The statistics about the recent increase in distracted driving accidents on Missouri roadways are grim. From 2014 to 2018, cell phone-related crashes shot up by 35% in the Show Me State. And among those accidents, drivers who were texting and driving were 23 times more likely to be in a critical accident.
However, only Missouri and Montana have yet to prohibit all drivers from texting and driving. The other 48 states have passed texting and driving bans for drivers of all ages. Yes, in Missouri, if you are under the age of 21, you can receive a ticket for texting and driving. However, everyone else gets a pass, despite how dangerous texting and driving is.
Distracted driving types
One of the reasons texting and driving is so dangerous is that in encompasses all three types of distracted driving:
- Manual distraction
- Cognitive distraction
- Visual distraction
Manual distracted driving is when you don’t have both hands on the steering wheel or you are juggling another object in your hands while trying to turn the steering wheel. When you are texting and driving with a cellphone in hand, that counts as manual distracted driving.

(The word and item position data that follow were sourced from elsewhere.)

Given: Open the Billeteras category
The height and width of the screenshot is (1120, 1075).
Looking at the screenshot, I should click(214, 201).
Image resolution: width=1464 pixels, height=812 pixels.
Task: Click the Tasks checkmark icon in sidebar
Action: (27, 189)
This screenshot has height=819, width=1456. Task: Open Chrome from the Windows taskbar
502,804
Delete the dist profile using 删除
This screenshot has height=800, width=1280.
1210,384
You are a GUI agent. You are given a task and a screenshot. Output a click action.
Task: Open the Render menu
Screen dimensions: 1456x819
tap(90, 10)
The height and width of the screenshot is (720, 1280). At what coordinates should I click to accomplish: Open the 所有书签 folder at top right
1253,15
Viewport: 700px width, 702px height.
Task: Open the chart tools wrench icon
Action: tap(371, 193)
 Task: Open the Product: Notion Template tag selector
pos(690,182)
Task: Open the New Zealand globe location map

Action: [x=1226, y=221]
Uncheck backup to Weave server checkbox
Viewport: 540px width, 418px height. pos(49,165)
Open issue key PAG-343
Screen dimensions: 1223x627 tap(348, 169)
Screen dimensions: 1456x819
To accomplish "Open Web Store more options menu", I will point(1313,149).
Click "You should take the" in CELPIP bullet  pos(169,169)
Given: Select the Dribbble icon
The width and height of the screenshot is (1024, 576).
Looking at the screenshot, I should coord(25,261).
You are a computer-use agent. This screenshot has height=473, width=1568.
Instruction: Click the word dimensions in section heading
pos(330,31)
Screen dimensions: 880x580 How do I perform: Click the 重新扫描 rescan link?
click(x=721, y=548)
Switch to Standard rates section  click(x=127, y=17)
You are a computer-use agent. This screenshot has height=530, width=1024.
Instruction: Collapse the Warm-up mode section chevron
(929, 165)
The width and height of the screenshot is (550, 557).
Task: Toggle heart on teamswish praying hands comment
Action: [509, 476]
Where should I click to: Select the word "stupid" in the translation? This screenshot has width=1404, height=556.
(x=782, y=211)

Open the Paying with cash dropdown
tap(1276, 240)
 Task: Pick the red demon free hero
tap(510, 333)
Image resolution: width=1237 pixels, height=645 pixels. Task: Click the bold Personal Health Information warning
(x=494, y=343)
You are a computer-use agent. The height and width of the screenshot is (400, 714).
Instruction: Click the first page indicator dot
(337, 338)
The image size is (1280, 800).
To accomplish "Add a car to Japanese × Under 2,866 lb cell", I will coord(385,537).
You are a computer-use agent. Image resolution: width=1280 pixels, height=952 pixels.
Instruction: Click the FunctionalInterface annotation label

A cognitive distraction while driving is when you are thinking about anything other than focusing on the road and the cars in your vicinity. When you take time to think about composing a text message, your attention isn’t on the road or the cars around you, a cognitive distraction.
Finally, a visual distraction behind the wheel is when you are looking at something other than the road ahead of you. With a cellphone in hand and texting, you need to look at the screen to make sure you are typing the right message, a visual distraction.
Slowed reaction times
With any form of distracted driving, your reaction times will be slower. You may miss a car quickly moving into your lane ahead of you or traffic slowing down up ahead. According to the National Highway Traffic Safety Administration, sending a text or reading one behind the wheel will take five seconds. If you are on the freeway at a 60-mile-per-hour speed, your eyes won’t be on the road for at least a mile. Not surprisingly, anything can happen in that amount of time.
Stopping texting and driving
Staying off your cell phone while driving isn’t always easy. However, installing a phone mount and using your phone’s hands-free features will make you far less likely to end up texting and driving. Also, putting the phone in the back seat, turned off, can make the temptation to use it while driving much lower.
No one wants to cause a deadly accident—especially over a text. Avoiding having your phone in your hands while you are driving will not only make you safer, but be safer for everyone traveling with you and around you.